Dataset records
━━━━━━━━━━

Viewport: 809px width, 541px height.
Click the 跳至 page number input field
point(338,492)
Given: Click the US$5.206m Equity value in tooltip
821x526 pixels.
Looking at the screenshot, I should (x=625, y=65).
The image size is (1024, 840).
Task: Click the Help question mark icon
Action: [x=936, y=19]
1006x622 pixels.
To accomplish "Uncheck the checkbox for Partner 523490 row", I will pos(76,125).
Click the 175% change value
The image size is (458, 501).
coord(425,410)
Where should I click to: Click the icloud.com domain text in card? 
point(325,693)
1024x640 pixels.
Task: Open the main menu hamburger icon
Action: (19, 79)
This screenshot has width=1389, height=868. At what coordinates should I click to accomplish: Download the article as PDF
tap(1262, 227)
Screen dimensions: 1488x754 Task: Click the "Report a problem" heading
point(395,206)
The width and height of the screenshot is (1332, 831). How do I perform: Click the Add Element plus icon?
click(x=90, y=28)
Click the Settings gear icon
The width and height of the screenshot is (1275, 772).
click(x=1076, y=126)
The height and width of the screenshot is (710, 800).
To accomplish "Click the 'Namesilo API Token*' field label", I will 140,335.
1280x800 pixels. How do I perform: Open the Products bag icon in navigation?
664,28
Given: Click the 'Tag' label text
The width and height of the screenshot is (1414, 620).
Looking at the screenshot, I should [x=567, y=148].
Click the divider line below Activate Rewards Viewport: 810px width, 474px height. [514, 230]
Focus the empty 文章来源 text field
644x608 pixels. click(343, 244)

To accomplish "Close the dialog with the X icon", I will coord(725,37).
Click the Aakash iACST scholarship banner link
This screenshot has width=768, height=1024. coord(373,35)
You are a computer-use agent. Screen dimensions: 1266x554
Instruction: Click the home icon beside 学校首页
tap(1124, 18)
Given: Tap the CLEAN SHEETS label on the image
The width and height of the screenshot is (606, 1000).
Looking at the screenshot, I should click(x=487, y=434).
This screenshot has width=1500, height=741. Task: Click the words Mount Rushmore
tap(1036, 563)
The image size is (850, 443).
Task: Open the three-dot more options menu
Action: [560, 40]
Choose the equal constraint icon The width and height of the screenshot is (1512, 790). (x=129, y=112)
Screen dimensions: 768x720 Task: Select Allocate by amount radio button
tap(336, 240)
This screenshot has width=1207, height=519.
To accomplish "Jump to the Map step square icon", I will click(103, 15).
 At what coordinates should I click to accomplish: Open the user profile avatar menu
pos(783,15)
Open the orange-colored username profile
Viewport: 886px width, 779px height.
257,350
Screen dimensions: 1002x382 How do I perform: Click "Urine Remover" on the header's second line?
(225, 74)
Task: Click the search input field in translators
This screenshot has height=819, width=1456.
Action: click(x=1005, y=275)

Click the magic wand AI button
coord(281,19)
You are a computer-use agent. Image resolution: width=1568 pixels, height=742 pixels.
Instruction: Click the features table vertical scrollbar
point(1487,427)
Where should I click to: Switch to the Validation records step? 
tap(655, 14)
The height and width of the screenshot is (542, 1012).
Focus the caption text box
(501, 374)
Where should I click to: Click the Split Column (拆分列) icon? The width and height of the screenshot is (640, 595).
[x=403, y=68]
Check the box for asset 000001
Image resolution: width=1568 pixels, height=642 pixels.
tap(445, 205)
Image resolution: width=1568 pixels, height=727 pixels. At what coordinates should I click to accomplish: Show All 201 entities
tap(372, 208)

━━━━━━━━━━

What is expected:
Using the entries above, give again exactly the lines from the line holding "Choose the equal" through the line holding "This screenshot has width=1207, height=519.". Include both end lines and nothing else.

Response to this task:
Choose the equal constraint icon The width and height of the screenshot is (1512, 790). (x=129, y=112)
Screen dimensions: 768x720 Task: Select Allocate by amount radio button
tap(336, 240)
This screenshot has width=1207, height=519.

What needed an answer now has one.